▸ OBJECTIVE: Could you output every line of the records below unchanged, leaving out the pictures?

Location data for words and elements
▽

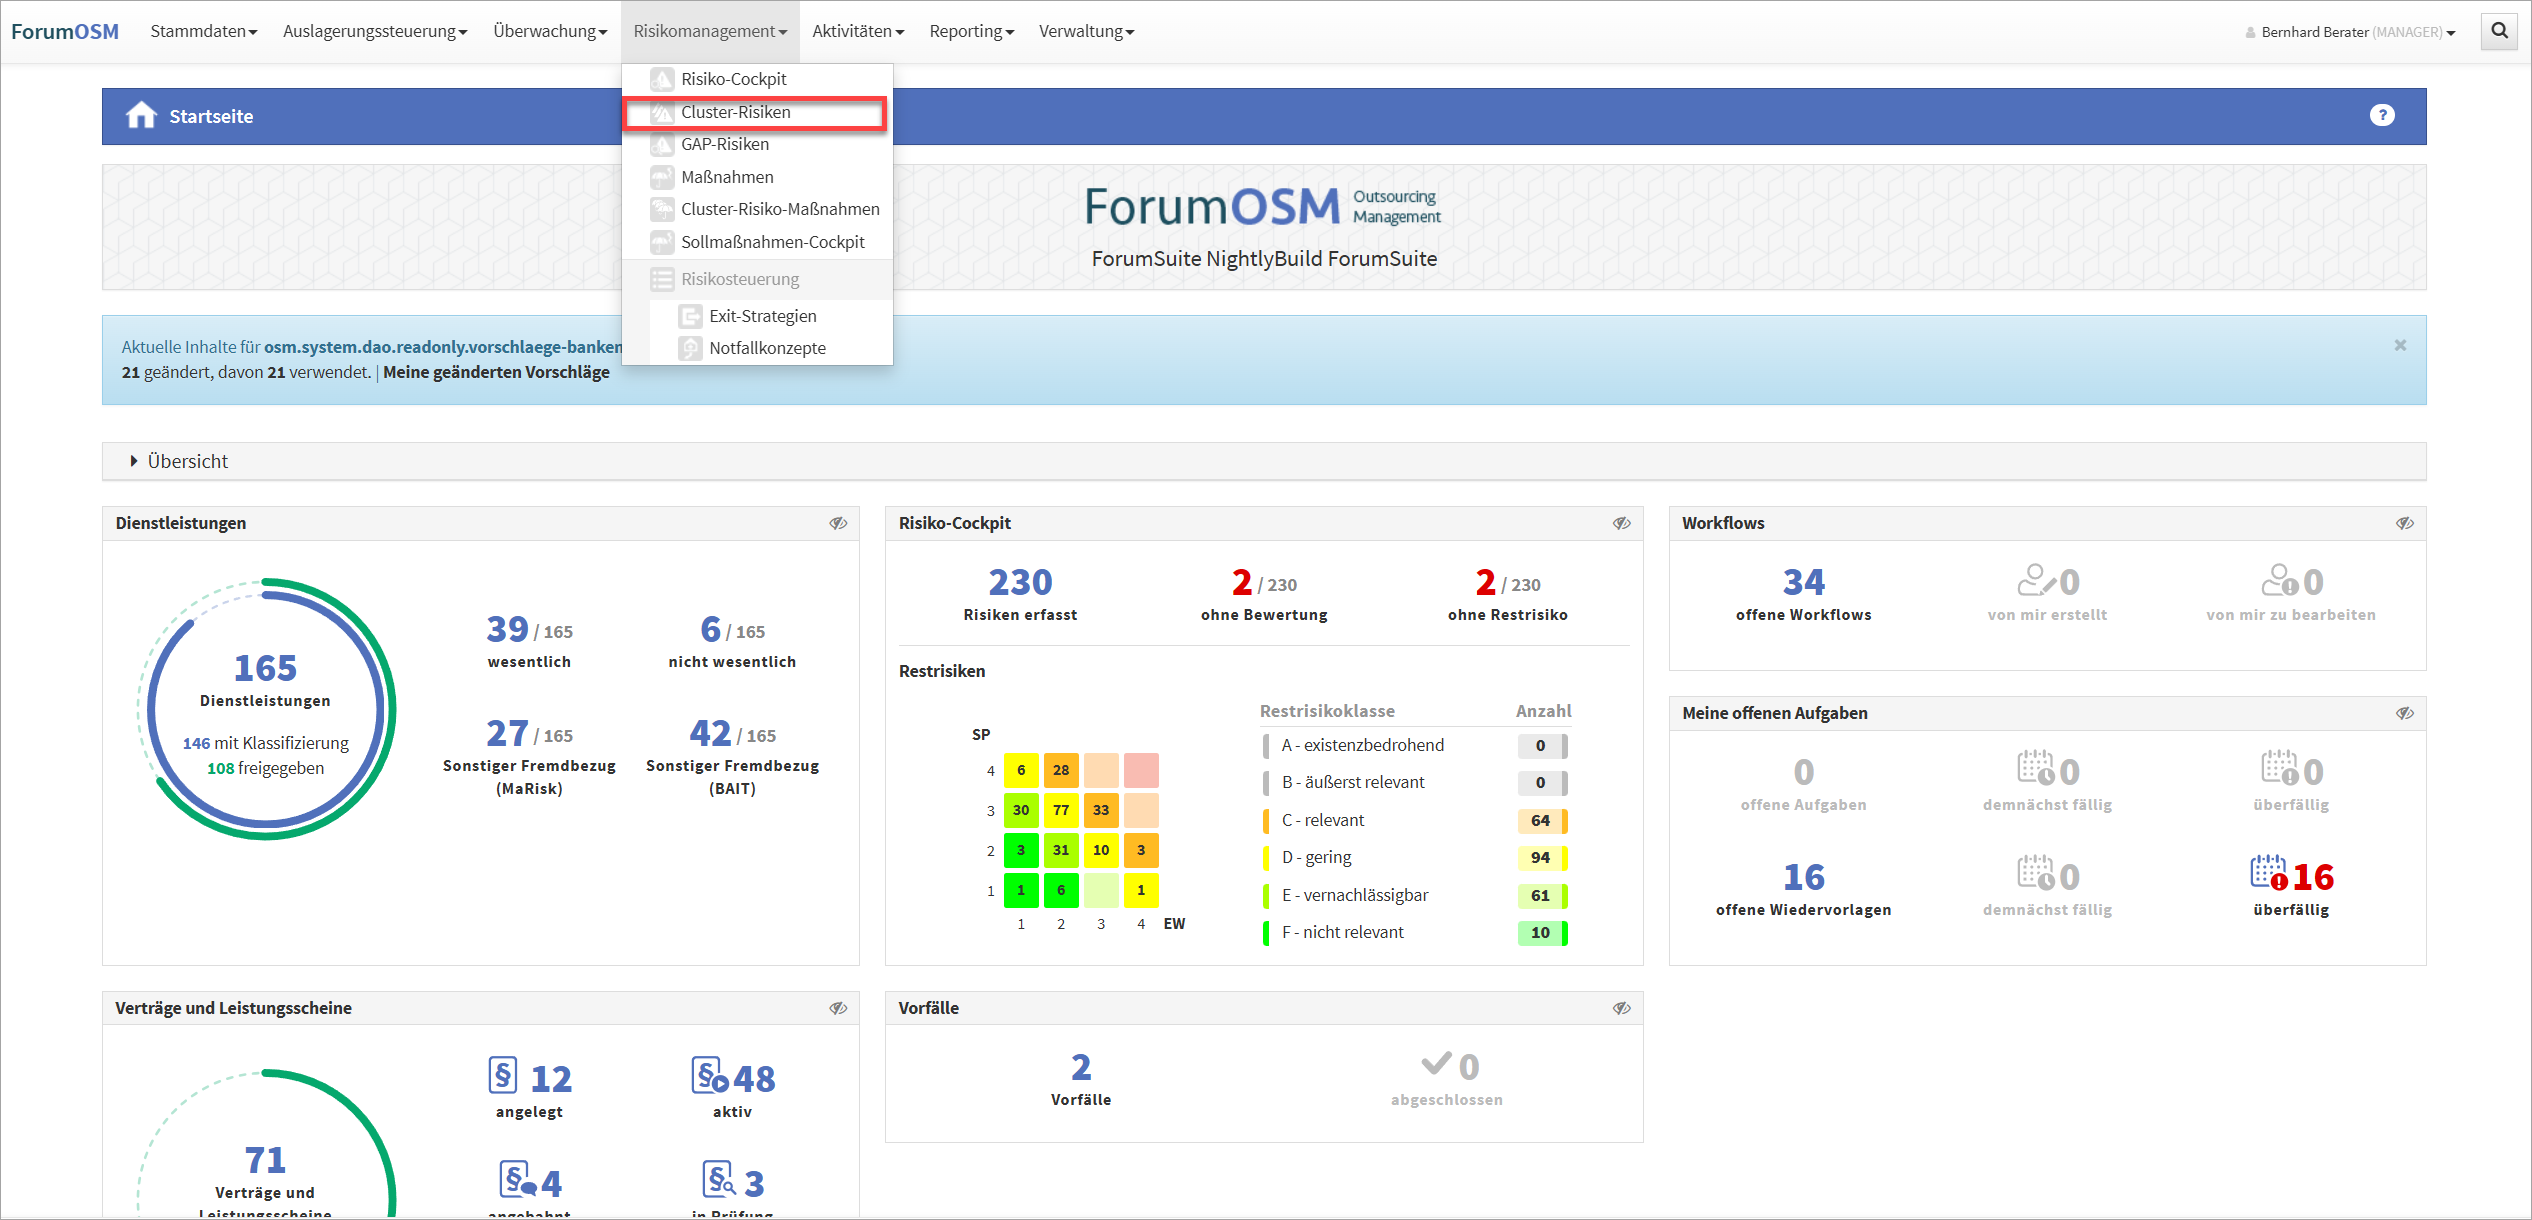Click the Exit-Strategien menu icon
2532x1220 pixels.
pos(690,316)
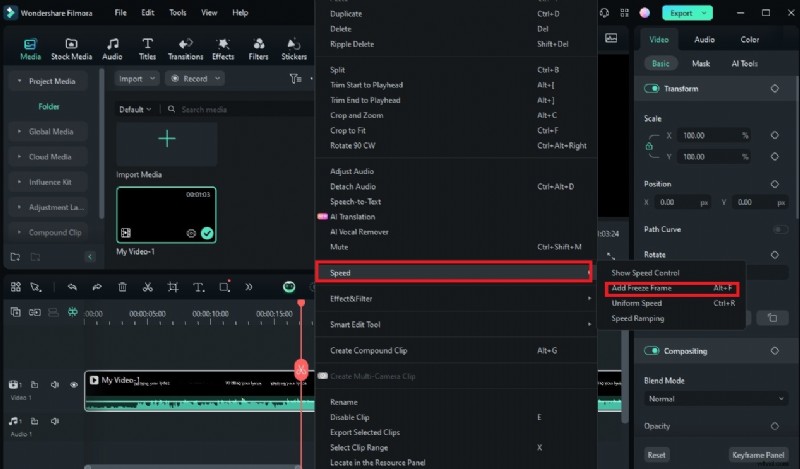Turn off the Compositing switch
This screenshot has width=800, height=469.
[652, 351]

△

▸ WORKED ANSWER:
Click the Exit-Strategien menu icon
2532x1220 pixels.
pos(690,316)
Turn off the Compositing switch
This screenshot has width=800, height=469.
[652, 351]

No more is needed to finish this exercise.